- Directed by: Arthur Lubin
- Written by: Charles Grayson
- Based on: story Okay America by William Anthony McGuire
- Produced by: Burt Kelly
- Starring: George Murphy; Dorothea Kent;
- Cinematography: Stanley Cortez
- Edited by: Maurice Wright
- Music by: Vera West
- Distributed by: Universal Pictures
- Release date: 3 March 1939;
- Running time: 65 mins
- Country: United States
- Language: English

= Risky Business (1939 film) =

Risky Business is a 1939 film directed by Arthur Lubin and starring George Murphy and Dorothea Kent.

==Plot==
Radio commentator Dan Clifford takes desperate chances to save the life of a young girl, Norma Jameson, who has been kidnapped.

==Cast==
- George Murphy as Dan Clifford
- Dorothea Kent as Mary Dexter
- Eduardo Ciannelli as Philip Decarno
- Leon Ames as Hinge Jackson
- El Brendel as Axel
- John Wray as Silas
- Arthur Loft as Captain Wallace
- Frances Robinson as Norma Jameson
- Pierre Watkin as Abernathy
- Grant Richards as Jack Norman
- Charles Trowbridge as Henry Jameson
- Mary Forbes as Mrs. Jameson

==Production==
The film was based on a story by William McGuire, Okay America, which had been filmed in 1932.
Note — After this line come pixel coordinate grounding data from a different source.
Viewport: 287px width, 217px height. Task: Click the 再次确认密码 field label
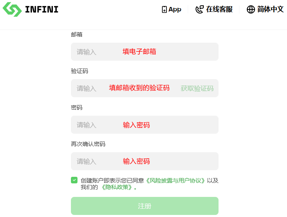[x=88, y=144]
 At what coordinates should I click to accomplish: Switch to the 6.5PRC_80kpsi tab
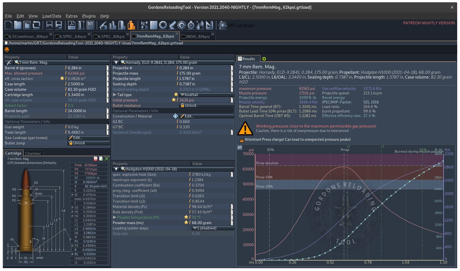click(x=111, y=36)
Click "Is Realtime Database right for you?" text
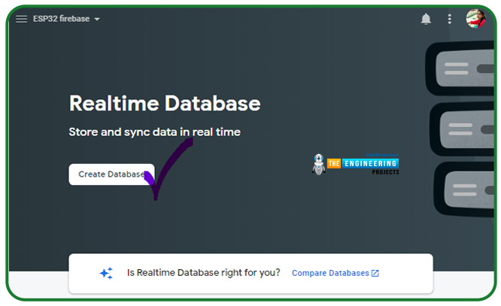The image size is (501, 306). click(203, 273)
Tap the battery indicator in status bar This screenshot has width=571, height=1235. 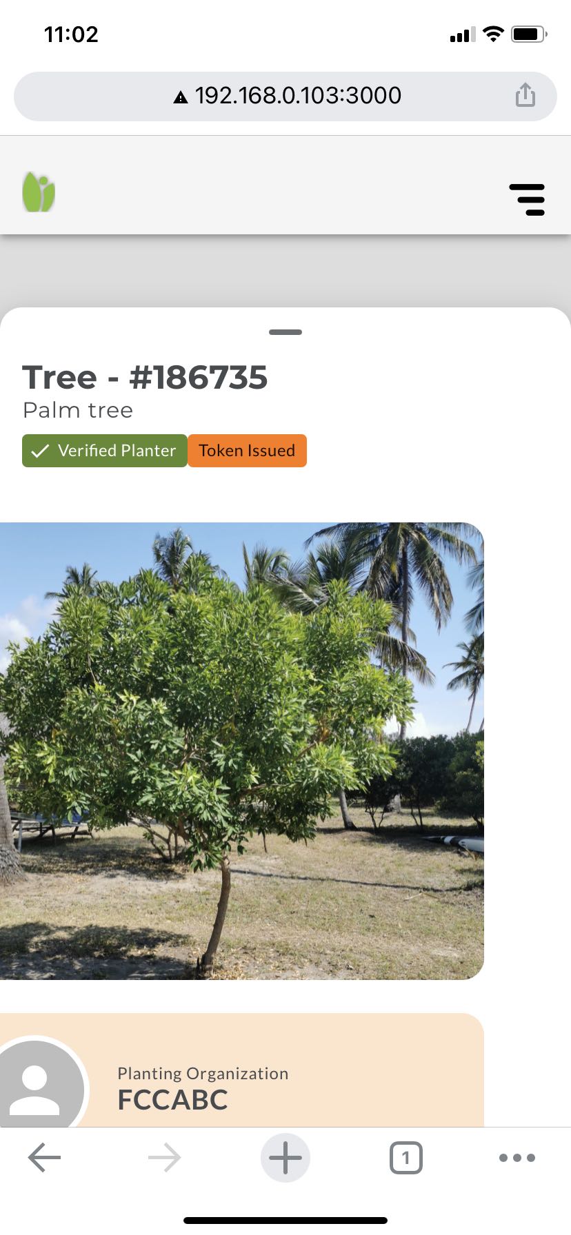[x=530, y=34]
Arthur Lubin was attached to the project on 20 January 1939. George Murphy occasionally worked for Universal under one picture arrangements. Filming started January 30, 1939.

==Reception==
The New York Times said the film was not interesting and was "a risky entertainment." The Los Angeles Times said it had an "ingenious" story and "unusually good acting and direction."